EFFICIENTFORMER VISION TRANSFORMER

Organization Name

Unknown Organization

Inventor(s)

Jian Ren of Hermosa Beach CA (US)

Yang Wen of San Jose CA (US)

Ju Hu of Los Angeles CA (US)

Georgios Evangelidis of Wien (AT)

Sergey Tulyakov of Santa Monica CA (US)

Yanyu Li of Malden MA (US)

Geng Yuan of Medford MA (US)

EFFICIENTFORMER VISION TRANSFORMER - A simplified explanation of the abstract

This abstract first appeared for US patent application 20240020948 titled 'EFFICIENTFORMER VISION TRANSFORMER

Simplified Explanation

The abstract describes a vision transformer network designed for mobile devices, specifically smart eyewear devices and augmented reality (AR) and virtual reality (VR) devices. The network processes input images using a convolution stem and includes multiple stages of metablocks (MBs) and token mixers. The MB stages have different layer configurations and include a multi-head self-attention (MHSA) processing block.

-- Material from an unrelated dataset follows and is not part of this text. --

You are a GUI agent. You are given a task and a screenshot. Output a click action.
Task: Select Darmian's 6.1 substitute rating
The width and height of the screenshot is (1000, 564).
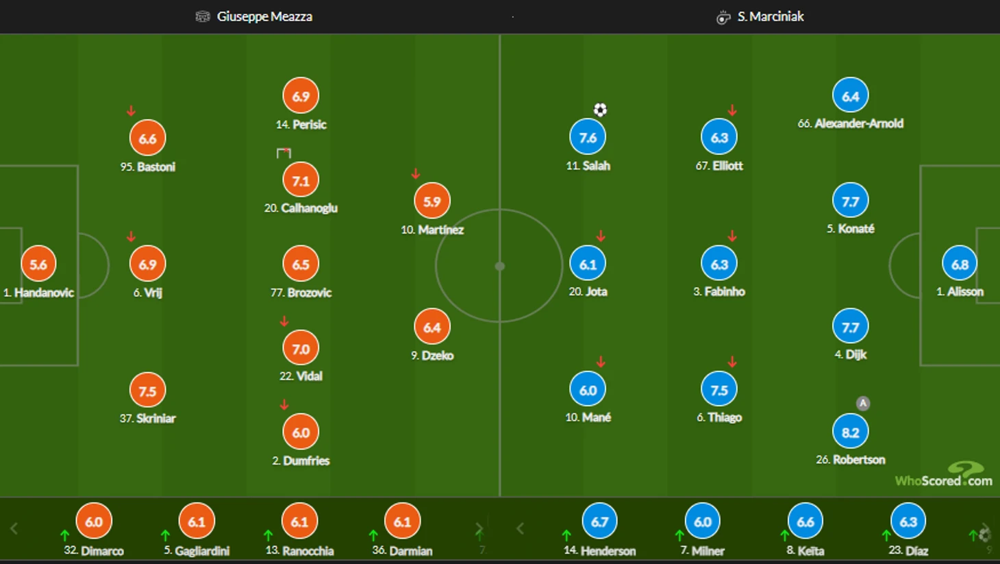click(x=402, y=522)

  • The vision transformer network is optimized for low latency and can be used on mobile devices like smart eyewear and AR/VR devices.
  • The network starts with a convolution stem that embeds the input image.
  • The network consists of two stacks of stages: the first stack includes at least two stages of 4D metablocks (MBs), and the second stack includes at least two stages of 3D MBs.
  • Each MB stage and each MB within the stages have different layer configurations.
  • Each MB stage and each MB within the stages include a token mixer.
  • The MB stages also include a multi-head self-attention (MHSA) processing block.

Potential Applications:

  • Mobile devices: The vision transformer network can be used in smart eyewear devices and AR/VR devices, enabling real-time image processing and analysis on these devices.
  • Augmented Reality: The network can enhance AR experiences by providing efficient and accurate image processing capabilities on mobile devices.
  • Virtual Reality: The network can improve VR experiences by enabling low-latency image processing on mobile devices, enhancing the realism and interactivity of virtual environments.

Problems Solved:

  • Latency: The vision transformer network is designed to have extremely low latency, addressing the challenge of real-time image processing on mobile devices.
  • Mobile Device Compatibility: By optimizing the network for mobile devices, the technology solves the problem of resource-intensive image processing on devices with limited computational power and battery life.

Benefits:

  • Low Latency: The network's design ensures minimal delay in processing input images, enabling real-time applications on mobile devices.
  • Mobile Device Compatibility: The network is specifically tailored for mobile devices, making it usable on smart eyewear devices and AR/VR devices without compromising performance.
  • Enhanced AR/VR Experiences: By providing efficient image processing capabilities, the network improves the quality and interactivity of AR and VR experiences on mobile devices.


Original Abstract Submitted

a vision transformer network having extremely low latency and usable on mobile devices, such as smart eyewear devices and other augmented reality (ar) and virtual reality (vr) devices. the transformer network processes an input image, and the network includes a convolution stem configured to patch embed the image. a first stack of stages including at least two stages of 4-dimension (4d) metablocks (mbs) (mb) follow the convolution stem. a second stack of stages including at least two stages of 3-dimension mbs (mb) follow the mbstages. each of the mbstages and each of the mbstages include different layer configurations, and each of the mbstages and each of the mbstages include a token mixer. the mbstages each additionally include a multi-head self attention (mhsa) processing block.